### EXERCISE PROMPT
Could you write out exactly the lines from the one that contains "This screenshot has width=760, height=452." through the last line of the listing below, both included and nothing more?

### DATA RECORDS
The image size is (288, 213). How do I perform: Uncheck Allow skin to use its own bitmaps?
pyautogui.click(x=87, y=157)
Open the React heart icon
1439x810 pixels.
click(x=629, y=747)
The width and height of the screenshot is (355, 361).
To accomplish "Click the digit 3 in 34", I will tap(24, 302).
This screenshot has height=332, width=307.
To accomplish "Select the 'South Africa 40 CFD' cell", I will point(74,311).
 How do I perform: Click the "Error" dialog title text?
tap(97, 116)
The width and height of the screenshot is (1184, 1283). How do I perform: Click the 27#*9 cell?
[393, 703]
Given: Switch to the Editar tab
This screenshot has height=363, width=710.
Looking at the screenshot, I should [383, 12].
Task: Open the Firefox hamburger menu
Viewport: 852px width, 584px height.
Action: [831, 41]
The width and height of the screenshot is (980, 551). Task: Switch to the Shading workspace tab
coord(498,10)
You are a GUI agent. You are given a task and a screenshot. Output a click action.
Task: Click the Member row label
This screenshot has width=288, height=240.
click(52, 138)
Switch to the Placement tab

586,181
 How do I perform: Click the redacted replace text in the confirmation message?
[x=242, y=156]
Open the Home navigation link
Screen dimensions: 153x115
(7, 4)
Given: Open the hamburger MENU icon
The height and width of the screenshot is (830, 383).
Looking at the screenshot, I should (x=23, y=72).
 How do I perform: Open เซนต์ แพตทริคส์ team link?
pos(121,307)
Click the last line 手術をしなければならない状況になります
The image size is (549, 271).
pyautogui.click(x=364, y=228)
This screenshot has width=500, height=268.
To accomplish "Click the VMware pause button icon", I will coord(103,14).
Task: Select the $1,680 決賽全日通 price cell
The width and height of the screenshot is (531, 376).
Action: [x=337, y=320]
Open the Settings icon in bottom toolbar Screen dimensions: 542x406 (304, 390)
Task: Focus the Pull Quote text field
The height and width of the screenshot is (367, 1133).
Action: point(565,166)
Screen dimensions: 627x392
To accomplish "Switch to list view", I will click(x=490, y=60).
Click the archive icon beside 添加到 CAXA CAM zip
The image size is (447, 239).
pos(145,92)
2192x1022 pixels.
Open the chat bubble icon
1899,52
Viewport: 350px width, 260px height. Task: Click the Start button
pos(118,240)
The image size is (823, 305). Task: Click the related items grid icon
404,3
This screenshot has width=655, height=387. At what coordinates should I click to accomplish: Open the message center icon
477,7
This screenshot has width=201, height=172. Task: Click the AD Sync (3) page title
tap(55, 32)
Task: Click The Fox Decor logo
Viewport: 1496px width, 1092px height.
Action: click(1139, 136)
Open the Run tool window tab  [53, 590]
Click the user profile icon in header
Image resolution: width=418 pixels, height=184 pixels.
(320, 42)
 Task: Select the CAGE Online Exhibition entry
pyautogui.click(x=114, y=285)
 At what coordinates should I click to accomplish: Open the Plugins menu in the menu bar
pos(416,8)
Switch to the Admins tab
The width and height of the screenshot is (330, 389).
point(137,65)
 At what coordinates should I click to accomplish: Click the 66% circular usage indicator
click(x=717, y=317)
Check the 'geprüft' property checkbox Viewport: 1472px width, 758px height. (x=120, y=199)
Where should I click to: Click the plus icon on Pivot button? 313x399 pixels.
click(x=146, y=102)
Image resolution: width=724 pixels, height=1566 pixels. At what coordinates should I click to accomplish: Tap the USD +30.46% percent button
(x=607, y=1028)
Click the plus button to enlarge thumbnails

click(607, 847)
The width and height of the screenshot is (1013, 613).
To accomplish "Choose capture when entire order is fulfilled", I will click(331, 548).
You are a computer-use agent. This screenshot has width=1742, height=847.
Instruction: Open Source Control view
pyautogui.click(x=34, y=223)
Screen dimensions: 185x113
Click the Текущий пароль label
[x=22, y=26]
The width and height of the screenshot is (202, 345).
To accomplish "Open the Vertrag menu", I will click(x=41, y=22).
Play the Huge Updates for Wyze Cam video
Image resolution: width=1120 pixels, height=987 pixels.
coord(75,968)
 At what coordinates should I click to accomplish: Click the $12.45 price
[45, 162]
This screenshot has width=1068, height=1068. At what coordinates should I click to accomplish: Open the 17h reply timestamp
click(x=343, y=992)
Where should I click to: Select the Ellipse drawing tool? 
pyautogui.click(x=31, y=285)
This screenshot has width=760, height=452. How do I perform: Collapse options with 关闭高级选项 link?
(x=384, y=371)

### RESULT
This screenshot has width=760, height=452. How do I perform: Collapse options with 关闭高级选项 link?
(x=384, y=371)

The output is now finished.